- _What to produce_
Set down the full listing that follows, word for word.

- _Data to process_
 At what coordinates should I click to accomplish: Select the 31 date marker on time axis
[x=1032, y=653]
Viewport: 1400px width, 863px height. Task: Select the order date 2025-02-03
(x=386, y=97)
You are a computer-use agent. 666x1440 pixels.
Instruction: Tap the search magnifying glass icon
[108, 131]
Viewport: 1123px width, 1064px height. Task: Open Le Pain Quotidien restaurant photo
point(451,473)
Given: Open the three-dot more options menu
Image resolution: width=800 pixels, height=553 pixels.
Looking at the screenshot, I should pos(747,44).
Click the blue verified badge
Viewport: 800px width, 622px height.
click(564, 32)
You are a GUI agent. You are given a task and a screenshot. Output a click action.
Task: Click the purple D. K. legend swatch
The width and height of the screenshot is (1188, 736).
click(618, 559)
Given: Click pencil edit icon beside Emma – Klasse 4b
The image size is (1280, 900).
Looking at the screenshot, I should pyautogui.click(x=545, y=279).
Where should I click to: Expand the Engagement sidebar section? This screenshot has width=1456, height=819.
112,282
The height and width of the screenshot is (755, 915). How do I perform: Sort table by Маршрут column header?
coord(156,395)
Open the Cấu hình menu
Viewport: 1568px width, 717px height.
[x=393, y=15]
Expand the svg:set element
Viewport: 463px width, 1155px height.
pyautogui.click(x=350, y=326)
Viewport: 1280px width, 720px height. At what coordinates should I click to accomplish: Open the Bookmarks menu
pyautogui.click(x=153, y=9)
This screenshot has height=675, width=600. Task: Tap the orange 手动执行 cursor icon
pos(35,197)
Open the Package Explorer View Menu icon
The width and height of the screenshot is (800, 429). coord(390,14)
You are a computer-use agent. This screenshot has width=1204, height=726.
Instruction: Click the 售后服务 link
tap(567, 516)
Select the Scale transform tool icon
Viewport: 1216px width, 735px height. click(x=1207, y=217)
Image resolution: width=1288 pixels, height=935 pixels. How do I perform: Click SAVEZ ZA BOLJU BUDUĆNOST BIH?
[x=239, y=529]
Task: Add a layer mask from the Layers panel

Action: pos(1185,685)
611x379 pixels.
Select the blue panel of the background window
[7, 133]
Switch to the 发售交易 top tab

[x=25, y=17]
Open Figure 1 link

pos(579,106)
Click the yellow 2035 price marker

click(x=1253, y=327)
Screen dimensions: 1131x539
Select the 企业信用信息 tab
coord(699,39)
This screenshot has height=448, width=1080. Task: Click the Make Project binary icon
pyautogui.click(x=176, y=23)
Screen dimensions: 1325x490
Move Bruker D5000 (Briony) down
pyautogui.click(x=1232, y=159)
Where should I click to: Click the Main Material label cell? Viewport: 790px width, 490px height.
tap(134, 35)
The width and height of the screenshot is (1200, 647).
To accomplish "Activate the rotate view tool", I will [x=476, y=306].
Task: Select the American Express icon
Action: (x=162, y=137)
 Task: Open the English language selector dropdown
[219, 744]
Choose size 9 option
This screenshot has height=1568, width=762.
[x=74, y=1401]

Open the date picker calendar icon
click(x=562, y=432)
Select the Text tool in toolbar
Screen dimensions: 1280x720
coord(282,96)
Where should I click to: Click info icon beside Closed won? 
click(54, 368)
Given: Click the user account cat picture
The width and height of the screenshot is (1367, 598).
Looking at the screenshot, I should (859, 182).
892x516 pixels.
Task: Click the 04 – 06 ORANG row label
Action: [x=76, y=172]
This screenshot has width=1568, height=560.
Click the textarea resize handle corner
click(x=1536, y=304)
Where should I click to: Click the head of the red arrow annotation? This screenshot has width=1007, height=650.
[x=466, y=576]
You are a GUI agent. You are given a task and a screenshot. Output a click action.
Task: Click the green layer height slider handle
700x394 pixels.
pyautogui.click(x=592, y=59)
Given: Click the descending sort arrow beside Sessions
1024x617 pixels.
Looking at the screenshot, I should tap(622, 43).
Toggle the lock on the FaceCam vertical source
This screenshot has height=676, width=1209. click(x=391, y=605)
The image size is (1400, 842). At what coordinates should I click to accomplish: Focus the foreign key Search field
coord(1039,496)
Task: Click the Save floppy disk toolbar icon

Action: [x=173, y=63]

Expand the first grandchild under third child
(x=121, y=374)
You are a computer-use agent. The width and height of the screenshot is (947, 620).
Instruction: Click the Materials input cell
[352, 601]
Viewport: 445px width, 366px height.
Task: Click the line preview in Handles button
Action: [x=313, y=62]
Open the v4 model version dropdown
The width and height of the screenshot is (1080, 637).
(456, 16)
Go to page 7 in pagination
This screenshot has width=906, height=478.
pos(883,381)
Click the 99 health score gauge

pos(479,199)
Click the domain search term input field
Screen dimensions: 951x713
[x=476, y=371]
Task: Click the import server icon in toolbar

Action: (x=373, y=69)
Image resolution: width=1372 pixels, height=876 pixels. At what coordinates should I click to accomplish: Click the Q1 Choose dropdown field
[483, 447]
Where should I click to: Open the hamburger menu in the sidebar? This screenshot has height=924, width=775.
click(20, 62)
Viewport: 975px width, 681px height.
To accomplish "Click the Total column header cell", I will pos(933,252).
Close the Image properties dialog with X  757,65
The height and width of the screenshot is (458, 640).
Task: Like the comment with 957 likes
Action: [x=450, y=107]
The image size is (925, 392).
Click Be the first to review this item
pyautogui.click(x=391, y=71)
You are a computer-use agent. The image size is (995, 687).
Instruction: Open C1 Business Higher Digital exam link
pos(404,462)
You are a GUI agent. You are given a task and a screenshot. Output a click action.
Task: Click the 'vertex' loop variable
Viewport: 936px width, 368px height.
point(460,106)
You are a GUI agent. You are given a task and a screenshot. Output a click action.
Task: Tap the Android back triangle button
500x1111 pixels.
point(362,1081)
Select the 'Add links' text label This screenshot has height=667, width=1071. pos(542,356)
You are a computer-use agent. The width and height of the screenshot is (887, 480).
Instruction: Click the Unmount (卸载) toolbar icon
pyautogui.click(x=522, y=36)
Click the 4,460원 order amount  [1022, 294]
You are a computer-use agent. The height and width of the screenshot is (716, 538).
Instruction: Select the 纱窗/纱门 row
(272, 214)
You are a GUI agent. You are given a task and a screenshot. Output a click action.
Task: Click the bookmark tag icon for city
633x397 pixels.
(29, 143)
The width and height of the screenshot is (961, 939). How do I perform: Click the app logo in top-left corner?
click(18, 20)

- _Response to this task_
 At what coordinates should I click to accomplish: Select the 31 date marker on time axis
[x=1032, y=653]
Viewport: 1400px width, 863px height. Task: Select the order date 2025-02-03
(x=386, y=97)
You are a computer-use agent. 666x1440 pixels.
Instruction: Tap the search magnifying glass icon
[108, 131]
Viewport: 1123px width, 1064px height. Task: Open Le Pain Quotidien restaurant photo
point(451,473)
Given: Open the three-dot more options menu
Image resolution: width=800 pixels, height=553 pixels.
Looking at the screenshot, I should pos(747,44).
Click the blue verified badge
Viewport: 800px width, 622px height.
click(564, 32)
You are a GUI agent. You are given a task and a screenshot. Output a click action.
Task: Click the purple D. K. legend swatch
The width and height of the screenshot is (1188, 736).
click(618, 559)
Given: Click pencil edit icon beside Emma – Klasse 4b
The image size is (1280, 900).
Looking at the screenshot, I should pyautogui.click(x=545, y=279).
Where should I click to: Expand the Engagement sidebar section? This screenshot has width=1456, height=819.
112,282
The height and width of the screenshot is (755, 915). How do I perform: Sort table by Маршрут column header?
coord(156,395)
Open the Cấu hình menu
Viewport: 1568px width, 717px height.
[x=393, y=15]
Expand the svg:set element
Viewport: 463px width, 1155px height.
pyautogui.click(x=350, y=326)
Viewport: 1280px width, 720px height. At what coordinates should I click to accomplish: Open the Bookmarks menu
pyautogui.click(x=153, y=9)
This screenshot has height=675, width=600. Task: Tap the orange 手动执行 cursor icon
pos(35,197)
Open the Package Explorer View Menu icon
The width and height of the screenshot is (800, 429). coord(390,14)
You are a computer-use agent. This screenshot has width=1204, height=726.
Instruction: Click the 售后服务 link
tap(567, 516)
Select the Scale transform tool icon
Viewport: 1216px width, 735px height. click(x=1207, y=217)
Image resolution: width=1288 pixels, height=935 pixels. How do I perform: Click SAVEZ ZA BOLJU BUDUĆNOST BIH?
[x=239, y=529]
Task: Add a layer mask from the Layers panel

Action: pos(1185,685)
611x379 pixels.
Select the blue panel of the background window
[7, 133]
Switch to the 发售交易 top tab

[x=25, y=17]
Open Figure 1 link

pos(579,106)
Click the yellow 2035 price marker

click(x=1253, y=327)
Screen dimensions: 1131x539
Select the 企业信用信息 tab
coord(699,39)
This screenshot has height=448, width=1080. Task: Click the Make Project binary icon
pyautogui.click(x=176, y=23)
Screen dimensions: 1325x490
Move Bruker D5000 (Briony) down
pyautogui.click(x=1232, y=159)
Where should I click to: Click the Main Material label cell? Viewport: 790px width, 490px height.
tap(134, 35)
The width and height of the screenshot is (1200, 647).
To accomplish "Activate the rotate view tool", I will [x=476, y=306].
Task: Select the American Express icon
Action: (x=162, y=137)
 Task: Open the English language selector dropdown
[219, 744]
Choose size 9 option
This screenshot has height=1568, width=762.
[x=74, y=1401]

Open the date picker calendar icon
click(x=562, y=432)
Select the Text tool in toolbar
Screen dimensions: 1280x720
coord(282,96)
Where should I click to: Click info icon beside Closed won? 
click(54, 368)
Given: Click the user account cat picture
The width and height of the screenshot is (1367, 598).
Looking at the screenshot, I should (859, 182).
892x516 pixels.
Task: Click the 04 – 06 ORANG row label
Action: [x=76, y=172]
This screenshot has width=1568, height=560.
Click the textarea resize handle corner
click(x=1536, y=304)
Where should I click to: Click the head of the red arrow annotation? This screenshot has width=1007, height=650.
[x=466, y=576]
You are a GUI agent. You are given a task and a screenshot. Output a click action.
Task: Click the green layer height slider handle
700x394 pixels.
pyautogui.click(x=592, y=59)
Given: Click the descending sort arrow beside Sessions
1024x617 pixels.
Looking at the screenshot, I should tap(622, 43).
Toggle the lock on the FaceCam vertical source
This screenshot has height=676, width=1209. click(x=391, y=605)
The image size is (1400, 842). At what coordinates should I click to accomplish: Focus the foreign key Search field
coord(1039,496)
Task: Click the Save floppy disk toolbar icon

Action: [x=173, y=63]

Expand the first grandchild under third child
(x=121, y=374)
You are a computer-use agent. The width and height of the screenshot is (947, 620).
Instruction: Click the Materials input cell
[352, 601]
Viewport: 445px width, 366px height.
Task: Click the line preview in Handles button
Action: [x=313, y=62]
Open the v4 model version dropdown
The width and height of the screenshot is (1080, 637).
(456, 16)
Go to page 7 in pagination
This screenshot has width=906, height=478.
pos(883,381)
Click the 99 health score gauge

pos(479,199)
Click the domain search term input field
Screen dimensions: 951x713
[x=476, y=371]
Task: Click the import server icon in toolbar

Action: (x=373, y=69)
Image resolution: width=1372 pixels, height=876 pixels. At what coordinates should I click to accomplish: Click the Q1 Choose dropdown field
[483, 447]
Where should I click to: Open the hamburger menu in the sidebar? This screenshot has height=924, width=775.
click(20, 62)
Viewport: 975px width, 681px height.
To accomplish "Click the Total column header cell", I will pos(933,252).
Close the Image properties dialog with X  757,65
The height and width of the screenshot is (458, 640).
Task: Like the comment with 957 likes
Action: [x=450, y=107]
The image size is (925, 392).
Click Be the first to review this item
pyautogui.click(x=391, y=71)
You are a computer-use agent. The image size is (995, 687).
Instruction: Open C1 Business Higher Digital exam link
pos(404,462)
You are a GUI agent. You are given a task and a screenshot. Output a click action.
Task: Click the 'vertex' loop variable
Viewport: 936px width, 368px height.
point(460,106)
You are a GUI agent. You are given a task and a screenshot. Output a click action.
Task: Tap the Android back triangle button
500x1111 pixels.
point(362,1081)
Select the 'Add links' text label This screenshot has height=667, width=1071. pos(542,356)
You are a computer-use agent. The width and height of the screenshot is (887, 480).
Instruction: Click the Unmount (卸载) toolbar icon
pyautogui.click(x=522, y=36)
Click the 4,460원 order amount  [1022, 294]
You are a computer-use agent. The height and width of the screenshot is (716, 538).
Instruction: Select the 纱窗/纱门 row
(272, 214)
You are a GUI agent. You are given a task and a screenshot. Output a click action.
Task: Click the bookmark tag icon for city
633x397 pixels.
(29, 143)
The width and height of the screenshot is (961, 939). How do I perform: Click the app logo in top-left corner?
click(18, 20)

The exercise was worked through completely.